I'm out on an observer shift in one of London's Air Ambulance rapid response cars. Formed in 1989 as a charity that relies heavily on voluntary donations, its Helicopter Emergency Medical Service (HEMS) work closely with the London Ambulance Service and are dispatched daily – by an on-duty paramedic in its Emergency Operating Centre – in response to incidents of major trauma. When an emergency is too grave for paramedics to stabilise on scene, HEMS are who they call.
As we search for a place to pick up some food, I ask Dr Gareth Davies –medical director for the charity – how attending to major trauma every single day might affect one's perception of the world.

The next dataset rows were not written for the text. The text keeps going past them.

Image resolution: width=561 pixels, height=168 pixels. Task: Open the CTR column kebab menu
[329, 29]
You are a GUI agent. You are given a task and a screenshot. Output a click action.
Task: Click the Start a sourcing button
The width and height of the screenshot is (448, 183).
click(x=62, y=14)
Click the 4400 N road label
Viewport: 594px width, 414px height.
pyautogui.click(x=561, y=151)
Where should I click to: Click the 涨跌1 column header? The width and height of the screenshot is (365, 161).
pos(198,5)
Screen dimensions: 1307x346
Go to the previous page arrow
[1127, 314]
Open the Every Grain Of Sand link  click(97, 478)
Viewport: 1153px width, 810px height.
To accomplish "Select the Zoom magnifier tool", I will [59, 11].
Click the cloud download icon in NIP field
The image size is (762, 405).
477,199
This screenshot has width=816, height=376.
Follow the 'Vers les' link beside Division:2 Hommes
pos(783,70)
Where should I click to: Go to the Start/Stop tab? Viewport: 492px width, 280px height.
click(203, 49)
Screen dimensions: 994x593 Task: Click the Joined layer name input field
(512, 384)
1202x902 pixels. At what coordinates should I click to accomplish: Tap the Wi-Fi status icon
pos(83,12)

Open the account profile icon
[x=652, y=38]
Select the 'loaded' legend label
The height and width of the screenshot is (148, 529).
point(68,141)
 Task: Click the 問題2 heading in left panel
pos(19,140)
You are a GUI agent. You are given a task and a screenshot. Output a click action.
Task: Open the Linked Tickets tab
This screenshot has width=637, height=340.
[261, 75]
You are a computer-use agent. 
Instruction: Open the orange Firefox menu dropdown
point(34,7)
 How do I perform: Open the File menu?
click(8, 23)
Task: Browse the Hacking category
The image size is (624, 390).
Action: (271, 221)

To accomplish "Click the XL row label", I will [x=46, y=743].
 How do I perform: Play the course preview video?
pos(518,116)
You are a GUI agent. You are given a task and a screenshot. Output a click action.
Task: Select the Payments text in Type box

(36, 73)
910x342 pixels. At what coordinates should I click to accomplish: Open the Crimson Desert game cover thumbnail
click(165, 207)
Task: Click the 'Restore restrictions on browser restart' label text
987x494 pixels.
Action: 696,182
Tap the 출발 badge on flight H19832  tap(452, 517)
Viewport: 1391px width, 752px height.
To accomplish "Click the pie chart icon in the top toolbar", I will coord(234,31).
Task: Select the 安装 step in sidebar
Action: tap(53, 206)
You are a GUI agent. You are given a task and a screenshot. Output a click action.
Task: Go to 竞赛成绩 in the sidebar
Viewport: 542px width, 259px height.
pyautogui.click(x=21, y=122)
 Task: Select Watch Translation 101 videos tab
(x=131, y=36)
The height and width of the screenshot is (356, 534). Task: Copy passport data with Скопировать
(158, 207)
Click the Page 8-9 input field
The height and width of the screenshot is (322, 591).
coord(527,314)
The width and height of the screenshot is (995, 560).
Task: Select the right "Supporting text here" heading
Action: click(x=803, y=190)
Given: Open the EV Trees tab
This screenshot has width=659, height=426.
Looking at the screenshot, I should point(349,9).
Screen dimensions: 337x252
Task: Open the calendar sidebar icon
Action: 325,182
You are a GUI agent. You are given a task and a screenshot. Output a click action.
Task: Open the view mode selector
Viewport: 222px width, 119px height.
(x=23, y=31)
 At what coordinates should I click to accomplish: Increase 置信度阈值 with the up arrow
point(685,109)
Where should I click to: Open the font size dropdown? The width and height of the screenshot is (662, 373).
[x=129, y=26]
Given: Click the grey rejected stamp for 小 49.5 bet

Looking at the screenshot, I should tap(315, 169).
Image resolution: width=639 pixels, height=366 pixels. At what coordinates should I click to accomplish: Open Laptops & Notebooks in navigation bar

"It's one of the real burdens of this job," he replies in a low half-laugh. "You see danger where others don't. Particularly if you have children; you wouldn't allow them to do anything if you based things on what you saw. In a weekend, you may have two instances where a bookcase fell over and killed a child. Naturally you'll run home and make sure your bookshelves are secured to the wall."
"Or just buy them a Kindle," chips in the driver, London's Air Ambulance paramedic Richard Webb-Stevens.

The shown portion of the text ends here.